Application Category

📝 Abstract
Network Quantification is the problem of estimating the class proportions in unlabeled subsets of graph nodes. When prior probability shift is at play, this task cannot be effectively addressed by first classifying the nodes and then counting the class predictions. In addition, unlike non-relational quantification on i.i.d. datapoints, Network Quantification demands enhanced flexibility to capture a broad range of connectivity patterns, resilience to the challenge of heterophily, and efficiency to scale to larger networks. To meet these stringent requirements we introduce XNQ, a novel method that synergizes the flexibility and efficiency of the unsupervised node embeddings computed by randomized recursive Graph Neural Networks, with an Expectation-Maximization algorithm that provides a robust quantification-aware adjustment to the output probabilities of a calibrated node classifier. We validate the design choices underpinning our method through comprehensive ablation experiments. In an extensive evaluation, we find that our approach consistently and significantly improves on the best Network Quantification methods to date, thereby setting the new state of the art for this challenging task. Simultaneously, it provides a training speed-up of up to 10x-100x over other graph learning based methods.
Problem

Research questions and friction points this paper is trying to address.
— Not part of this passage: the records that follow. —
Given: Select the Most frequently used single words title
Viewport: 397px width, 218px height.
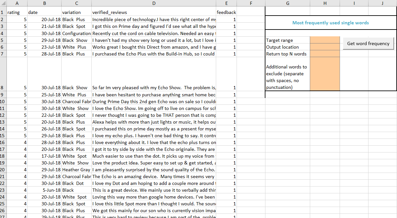Looking at the screenshot, I should pyautogui.click(x=331, y=23).
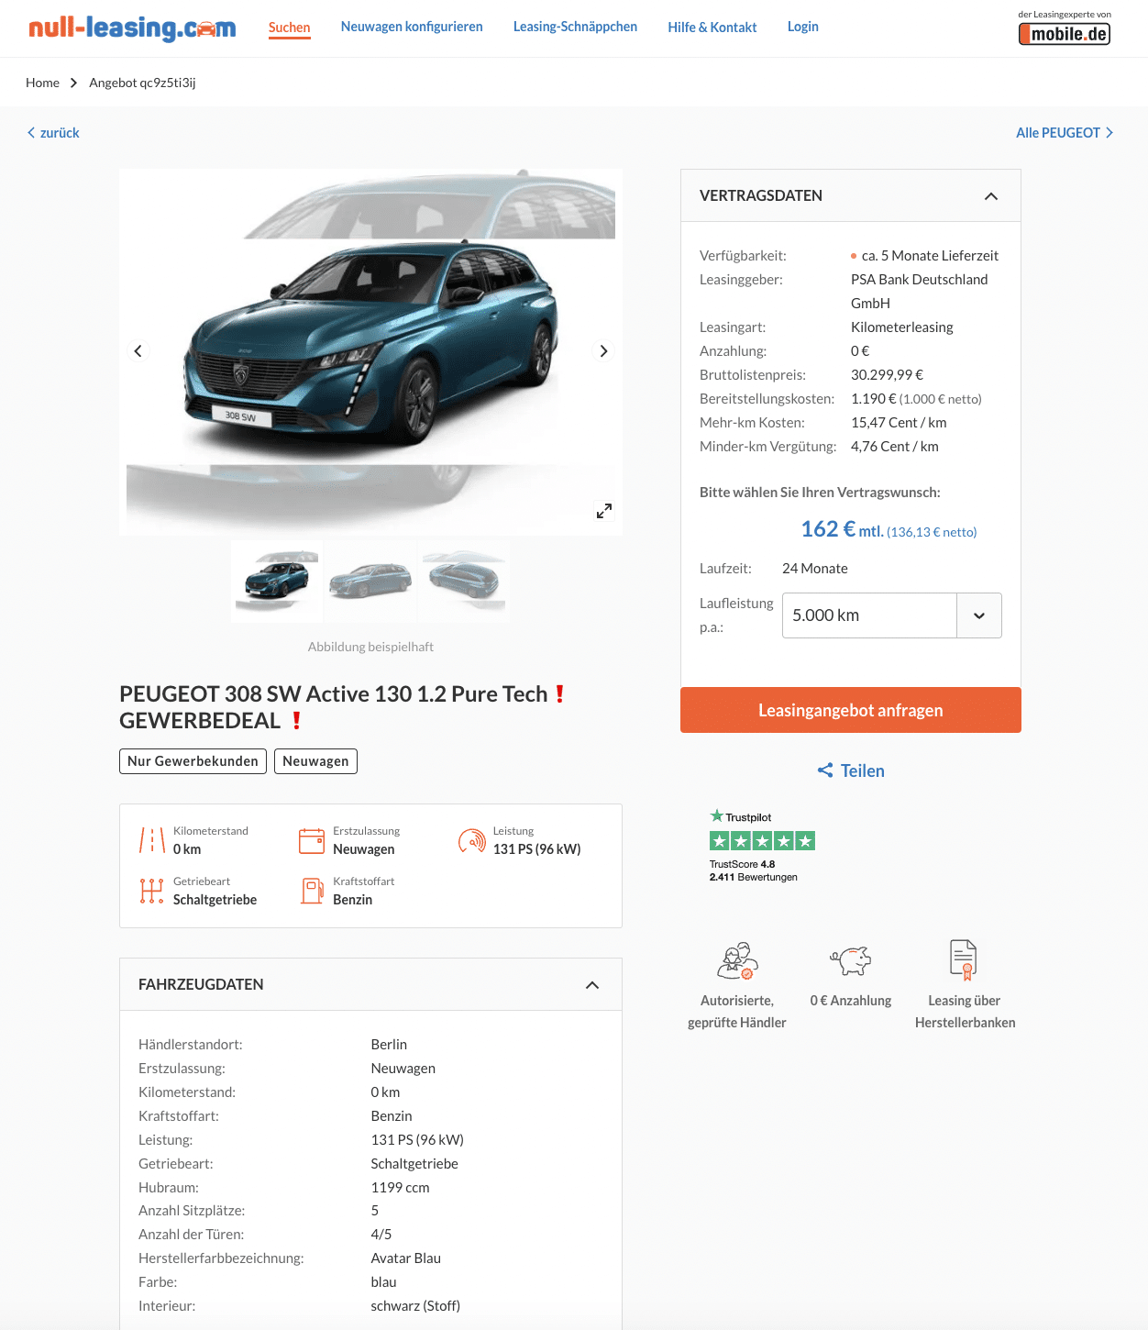This screenshot has width=1148, height=1330.
Task: Collapse the FAHRZEUGDATEN section
Action: 592,985
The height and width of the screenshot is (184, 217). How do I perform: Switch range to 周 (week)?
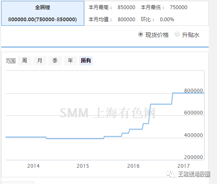[x=24, y=61]
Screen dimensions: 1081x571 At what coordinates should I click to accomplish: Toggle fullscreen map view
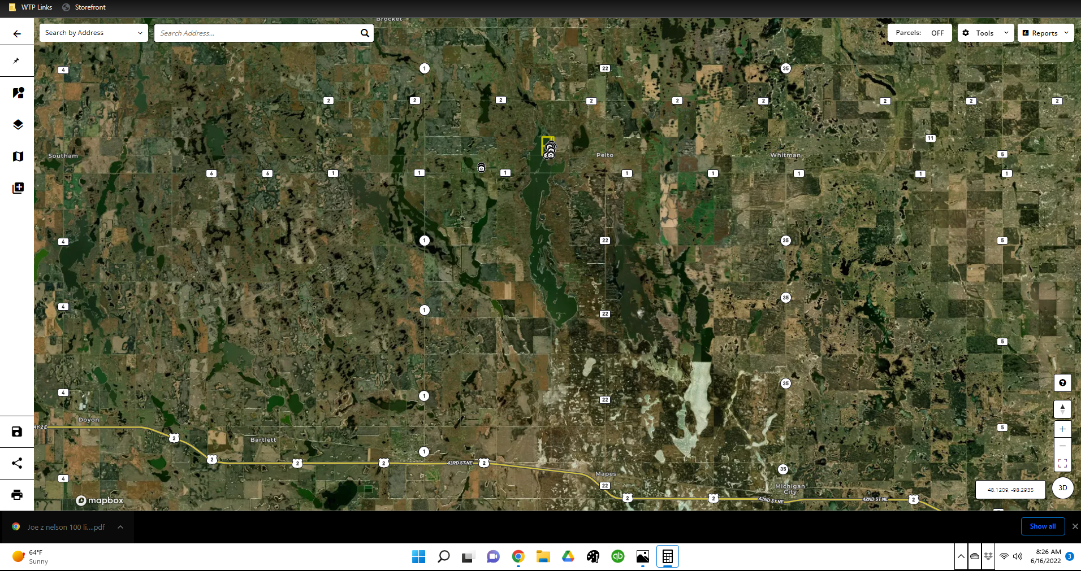(x=1062, y=463)
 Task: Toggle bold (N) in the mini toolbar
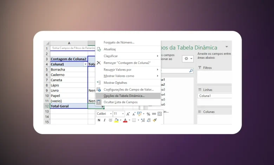[x=99, y=120]
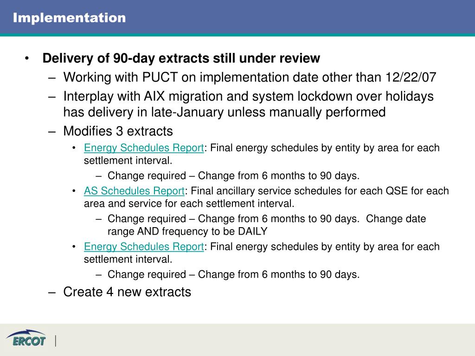475x356 pixels.
Task: Click the ERCOT logo in the footer
Action: pos(26,338)
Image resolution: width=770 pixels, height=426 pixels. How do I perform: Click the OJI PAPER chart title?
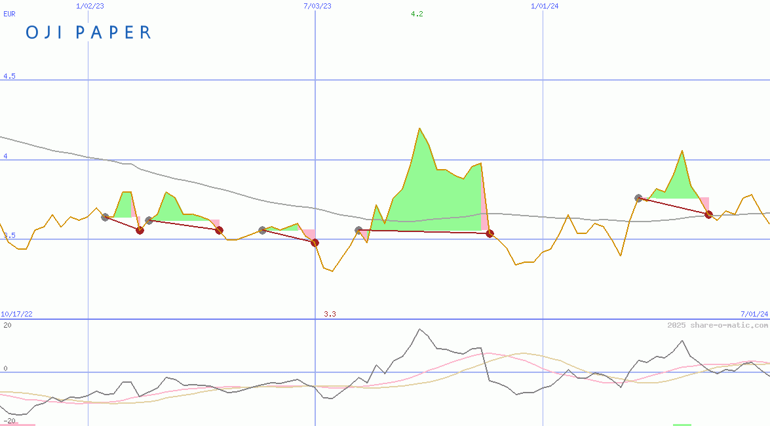pos(88,33)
Estimating class proportions in unlabeled graph nodes.
Addressing prior probability shift in network quantification.
Enhancing flexibility and efficiency for large-scale networks.
Innovation

Methods, ideas, or system contributions that make the work stand out.

Combines unsupervised node embeddings with EM algorithm
Uses randomized recursive Graph Neural Networks
Achieves significant training speed-up and accuracy
🔎 Similar Papers
No similar papers found.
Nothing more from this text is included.